On February 22, Washington's birthday, fatigued and weary they slept in a sugar camp. "Heard the evening and morning guns of the fort. No provisions yet. Lord help us!" is the record of Bowman's journal.

Still without food, the 23d saw them crossing the Horseshoe Plain,—four miles of water breast high. Frozen, starved, they struggled through, and on a little hill captured a Frenchman hunting ducks.

"No one dreams of your coming at this time of year," said the duck-hunter. "There are six hundred people in Vincennes, troops, Indians, and all. This very day Hamilton completed the walls of his fort."

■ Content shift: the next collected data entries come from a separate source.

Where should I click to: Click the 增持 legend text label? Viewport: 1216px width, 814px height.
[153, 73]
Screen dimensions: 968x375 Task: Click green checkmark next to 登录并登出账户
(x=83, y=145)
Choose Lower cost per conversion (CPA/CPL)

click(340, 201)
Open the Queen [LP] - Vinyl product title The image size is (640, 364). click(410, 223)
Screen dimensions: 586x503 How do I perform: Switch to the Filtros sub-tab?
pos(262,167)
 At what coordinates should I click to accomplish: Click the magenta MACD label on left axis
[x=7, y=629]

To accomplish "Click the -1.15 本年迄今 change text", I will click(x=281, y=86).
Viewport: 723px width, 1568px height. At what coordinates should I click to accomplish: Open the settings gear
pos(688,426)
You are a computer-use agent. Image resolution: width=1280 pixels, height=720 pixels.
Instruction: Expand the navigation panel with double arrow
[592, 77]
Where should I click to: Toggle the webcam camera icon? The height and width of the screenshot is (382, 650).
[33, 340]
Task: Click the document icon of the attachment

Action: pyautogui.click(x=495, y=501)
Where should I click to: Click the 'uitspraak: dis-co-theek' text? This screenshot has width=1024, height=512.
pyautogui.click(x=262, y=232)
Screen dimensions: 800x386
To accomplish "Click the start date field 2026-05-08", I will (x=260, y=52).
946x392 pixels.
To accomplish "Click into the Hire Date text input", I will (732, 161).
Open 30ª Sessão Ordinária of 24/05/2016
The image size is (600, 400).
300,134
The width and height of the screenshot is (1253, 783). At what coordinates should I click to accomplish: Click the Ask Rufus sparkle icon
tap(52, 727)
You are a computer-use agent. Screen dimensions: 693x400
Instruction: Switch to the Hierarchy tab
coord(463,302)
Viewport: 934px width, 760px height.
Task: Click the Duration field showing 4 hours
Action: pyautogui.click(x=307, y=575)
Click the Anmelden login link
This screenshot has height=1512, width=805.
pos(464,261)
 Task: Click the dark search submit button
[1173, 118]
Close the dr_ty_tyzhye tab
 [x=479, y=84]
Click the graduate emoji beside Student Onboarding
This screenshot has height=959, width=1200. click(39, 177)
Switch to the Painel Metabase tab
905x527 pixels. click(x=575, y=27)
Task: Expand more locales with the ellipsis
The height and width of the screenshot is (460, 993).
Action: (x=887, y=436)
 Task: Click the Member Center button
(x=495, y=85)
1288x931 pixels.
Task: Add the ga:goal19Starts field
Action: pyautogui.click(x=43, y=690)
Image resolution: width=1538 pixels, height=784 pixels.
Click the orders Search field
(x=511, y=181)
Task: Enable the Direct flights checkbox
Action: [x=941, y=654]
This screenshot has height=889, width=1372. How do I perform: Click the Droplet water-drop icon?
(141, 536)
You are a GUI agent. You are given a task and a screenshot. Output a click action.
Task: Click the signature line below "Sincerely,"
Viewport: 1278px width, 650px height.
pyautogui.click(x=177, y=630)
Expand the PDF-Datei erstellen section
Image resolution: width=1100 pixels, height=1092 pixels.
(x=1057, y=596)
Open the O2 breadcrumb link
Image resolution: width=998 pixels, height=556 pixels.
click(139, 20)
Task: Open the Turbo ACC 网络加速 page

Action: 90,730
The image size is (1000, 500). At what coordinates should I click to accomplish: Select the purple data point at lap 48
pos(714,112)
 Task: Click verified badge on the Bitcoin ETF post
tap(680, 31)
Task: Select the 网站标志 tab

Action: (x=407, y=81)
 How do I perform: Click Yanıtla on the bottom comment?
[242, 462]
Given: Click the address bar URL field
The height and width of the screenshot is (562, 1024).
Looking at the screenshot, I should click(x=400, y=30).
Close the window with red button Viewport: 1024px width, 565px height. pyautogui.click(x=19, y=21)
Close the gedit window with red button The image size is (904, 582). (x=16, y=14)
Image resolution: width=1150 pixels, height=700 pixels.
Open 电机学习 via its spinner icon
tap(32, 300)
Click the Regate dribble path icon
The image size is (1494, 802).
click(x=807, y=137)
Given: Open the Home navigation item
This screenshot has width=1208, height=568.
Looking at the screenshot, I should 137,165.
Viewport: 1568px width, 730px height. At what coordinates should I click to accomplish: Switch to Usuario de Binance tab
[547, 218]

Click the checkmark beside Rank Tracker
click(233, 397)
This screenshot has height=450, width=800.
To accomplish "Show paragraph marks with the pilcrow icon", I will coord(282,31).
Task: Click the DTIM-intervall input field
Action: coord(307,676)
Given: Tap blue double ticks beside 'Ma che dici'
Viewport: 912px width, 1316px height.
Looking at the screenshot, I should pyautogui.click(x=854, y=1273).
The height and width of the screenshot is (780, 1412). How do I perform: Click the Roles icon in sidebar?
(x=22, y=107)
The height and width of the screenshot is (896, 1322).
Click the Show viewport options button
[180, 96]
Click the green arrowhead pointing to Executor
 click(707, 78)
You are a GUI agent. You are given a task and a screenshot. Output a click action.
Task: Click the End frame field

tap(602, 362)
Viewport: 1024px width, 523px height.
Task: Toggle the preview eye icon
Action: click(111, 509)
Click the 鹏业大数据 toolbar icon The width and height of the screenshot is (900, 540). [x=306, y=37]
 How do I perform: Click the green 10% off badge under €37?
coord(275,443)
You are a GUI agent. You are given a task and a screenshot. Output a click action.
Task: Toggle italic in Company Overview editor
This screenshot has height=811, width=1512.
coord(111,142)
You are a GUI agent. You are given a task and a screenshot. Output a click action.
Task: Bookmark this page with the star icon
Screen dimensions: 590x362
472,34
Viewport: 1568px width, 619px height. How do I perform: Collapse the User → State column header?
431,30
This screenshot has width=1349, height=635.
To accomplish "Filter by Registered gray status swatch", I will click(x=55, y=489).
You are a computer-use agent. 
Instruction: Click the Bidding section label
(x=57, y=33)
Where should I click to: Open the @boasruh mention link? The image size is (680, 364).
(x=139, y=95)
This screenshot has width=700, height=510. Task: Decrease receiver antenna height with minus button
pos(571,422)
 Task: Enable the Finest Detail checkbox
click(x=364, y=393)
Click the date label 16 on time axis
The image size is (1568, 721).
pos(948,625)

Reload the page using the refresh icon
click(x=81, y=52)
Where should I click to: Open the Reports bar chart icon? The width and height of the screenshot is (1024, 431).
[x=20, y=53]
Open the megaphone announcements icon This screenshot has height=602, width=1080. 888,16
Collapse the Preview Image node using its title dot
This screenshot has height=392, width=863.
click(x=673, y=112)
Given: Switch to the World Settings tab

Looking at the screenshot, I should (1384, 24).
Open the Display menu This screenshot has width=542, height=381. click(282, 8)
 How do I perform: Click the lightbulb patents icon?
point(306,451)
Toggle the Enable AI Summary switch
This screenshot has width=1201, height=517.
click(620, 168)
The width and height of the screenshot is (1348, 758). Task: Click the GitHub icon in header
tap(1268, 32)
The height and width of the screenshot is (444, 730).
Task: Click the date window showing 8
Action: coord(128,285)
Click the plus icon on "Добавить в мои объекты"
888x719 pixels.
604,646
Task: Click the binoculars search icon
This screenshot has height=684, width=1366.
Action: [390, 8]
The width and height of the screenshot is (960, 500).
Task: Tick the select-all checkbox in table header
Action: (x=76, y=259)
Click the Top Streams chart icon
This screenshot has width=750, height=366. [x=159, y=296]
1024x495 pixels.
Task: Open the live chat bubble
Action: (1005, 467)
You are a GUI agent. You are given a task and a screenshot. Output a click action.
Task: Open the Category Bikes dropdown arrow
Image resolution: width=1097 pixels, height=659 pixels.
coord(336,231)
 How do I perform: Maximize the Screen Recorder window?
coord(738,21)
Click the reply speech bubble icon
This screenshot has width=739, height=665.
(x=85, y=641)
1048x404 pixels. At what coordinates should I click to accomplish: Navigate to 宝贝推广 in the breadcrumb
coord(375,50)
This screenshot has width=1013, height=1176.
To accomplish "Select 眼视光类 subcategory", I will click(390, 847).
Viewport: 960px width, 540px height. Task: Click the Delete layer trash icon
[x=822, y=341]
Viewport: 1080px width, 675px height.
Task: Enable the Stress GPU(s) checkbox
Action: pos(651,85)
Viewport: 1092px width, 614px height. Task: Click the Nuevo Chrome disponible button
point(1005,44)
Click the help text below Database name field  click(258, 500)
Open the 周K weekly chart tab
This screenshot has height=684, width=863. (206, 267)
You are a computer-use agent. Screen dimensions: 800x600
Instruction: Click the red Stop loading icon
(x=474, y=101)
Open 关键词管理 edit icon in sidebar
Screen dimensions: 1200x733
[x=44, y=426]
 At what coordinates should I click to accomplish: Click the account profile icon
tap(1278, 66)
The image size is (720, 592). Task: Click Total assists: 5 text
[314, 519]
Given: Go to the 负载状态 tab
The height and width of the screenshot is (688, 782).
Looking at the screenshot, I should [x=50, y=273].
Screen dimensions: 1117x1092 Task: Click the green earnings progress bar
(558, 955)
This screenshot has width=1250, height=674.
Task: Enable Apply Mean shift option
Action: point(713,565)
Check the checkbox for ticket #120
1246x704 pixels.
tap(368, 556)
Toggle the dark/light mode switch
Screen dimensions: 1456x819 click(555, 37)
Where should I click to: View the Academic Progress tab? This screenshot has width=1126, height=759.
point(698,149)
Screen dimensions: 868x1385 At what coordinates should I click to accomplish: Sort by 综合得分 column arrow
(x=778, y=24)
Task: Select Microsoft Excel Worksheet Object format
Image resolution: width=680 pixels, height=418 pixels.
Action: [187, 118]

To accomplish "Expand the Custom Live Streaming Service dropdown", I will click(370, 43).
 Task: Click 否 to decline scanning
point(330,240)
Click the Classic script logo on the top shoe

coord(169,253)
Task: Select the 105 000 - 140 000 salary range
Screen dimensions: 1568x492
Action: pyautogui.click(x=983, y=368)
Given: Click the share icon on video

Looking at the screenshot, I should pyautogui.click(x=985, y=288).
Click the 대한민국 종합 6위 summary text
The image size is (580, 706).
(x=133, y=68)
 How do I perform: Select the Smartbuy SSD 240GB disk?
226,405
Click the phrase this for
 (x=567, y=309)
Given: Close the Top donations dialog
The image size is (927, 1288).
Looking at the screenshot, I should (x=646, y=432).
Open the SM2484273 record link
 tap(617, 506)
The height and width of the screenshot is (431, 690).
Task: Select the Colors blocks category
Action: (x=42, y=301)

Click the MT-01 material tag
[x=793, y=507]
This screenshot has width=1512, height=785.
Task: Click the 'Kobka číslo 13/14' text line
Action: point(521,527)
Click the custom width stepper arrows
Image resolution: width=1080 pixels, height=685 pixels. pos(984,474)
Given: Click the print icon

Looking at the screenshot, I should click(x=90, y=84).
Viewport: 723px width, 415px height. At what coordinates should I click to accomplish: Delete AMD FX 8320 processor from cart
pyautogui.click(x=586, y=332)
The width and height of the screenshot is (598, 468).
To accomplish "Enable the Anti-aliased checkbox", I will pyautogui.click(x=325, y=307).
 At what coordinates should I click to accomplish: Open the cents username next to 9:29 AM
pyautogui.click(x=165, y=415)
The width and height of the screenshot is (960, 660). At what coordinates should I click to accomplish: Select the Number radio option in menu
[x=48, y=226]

Clark pressed his determined lips. "The situation is all that I can ask. It is death or victory." And there in the mud, half frozen, chilled to the marrow, starved, Clark penned on his knee a letter:

To the Inhabitants of Post Vincennes:

"Gentlemen,—Being now within two miles of your village with my army, determined to take your fort this night, and not being willing to surprise you, I take this method to request such as are true citizens to remain still in your houses. Those, if any there be, that are friends of the King, will instantly repair to the fort, join the hair-buyer general, and fight like men. If any such do not go and are found afterwards, they may depend on severe punishment. On the contrary, those who are the friends of liberty may depend on being well treated, and I once more request them to keep out of the streets. Every one I find in arms on my arrival I shall treat as an enemy.

George Rogers Clark."

"Take this. Tell the people my quarrel is with the British. We shall be in Vincennes by the rising of the moon. Prepare dinner."

The messenger flew ahead; upon the captured horses of other duck-hunters Clark mounted his officers. It was just at nightfall when they entered the lower gate.